The Edwards campaign is surging, partly because of the emotional reaction to Elizabeth Edwards' gallantry in facing up to the recurrence of her cancer, which has been diagnosed as incurable. This was the week that she began her cancer treatment, confiding with cautious optimism in an interview Wednesday night, "I talked to my doctor twice today and she ran through a list of side effects and I haven't had any of them." But neither she nor her husband want to be defined by her disease; when I asked Elizabeth a question about the campaign, rather than her health, she exclaimed, "Yay!"
This week Edwards drew crowds ranging from 500, at a lunch Wednesday in Davenport, to more than 1,500 that evening in Des Moines.
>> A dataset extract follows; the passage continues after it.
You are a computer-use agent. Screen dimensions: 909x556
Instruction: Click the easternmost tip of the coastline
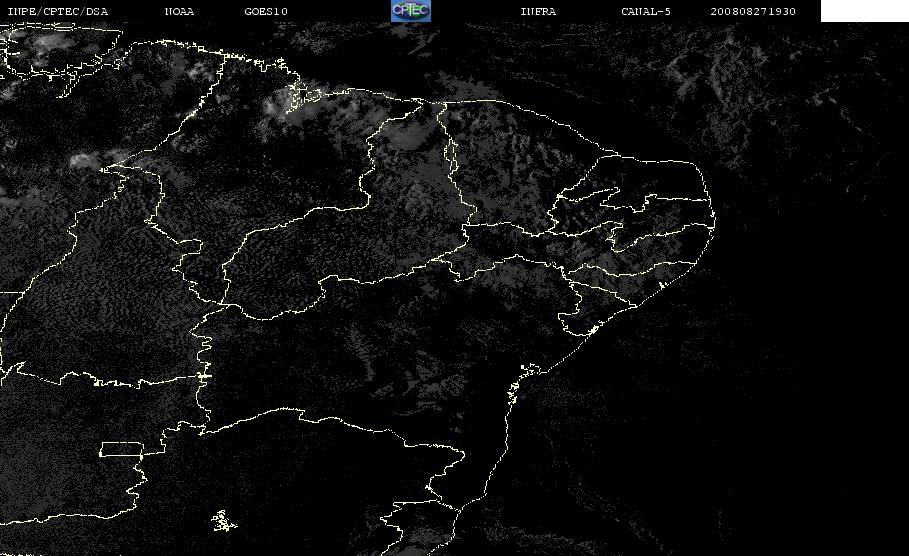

These were more Democrats than Edwards would often see in a week during his near-victorious 2004 campaign in Iowa. With Obama and Clinton also attracting the kind of political audiences normally only seen right before the November elections, it is clear that Iowans are reveling in the three-way race in their first-in-the-nation state. But, as Edwards cautioned reporters, "This is so early. We've got a long way to go. I'm seasoned enough, having been through it, to know that there will be a lot of ups and downs."
Even though he had until recently been overshadowed by Clinton and Obama, Edwards has always had built-in strengths in the nomination fight. Ever since his surprisingly close second-place finish in the 2004 caucuses, Edwards has nurtured a rapport with Iowa Democrats, whose verdict next January will set the tone for the nomination fight. As Jeff Link, who ran former Iowa Gov. Tom Vilsack's now-abandoned presidential campaign (and who is now neutral in the race), put it, "Edwards has worked the state of Iowa as well as anyone. He's stayed in touch with his supporters from 2004 and he's running a very effective campaign."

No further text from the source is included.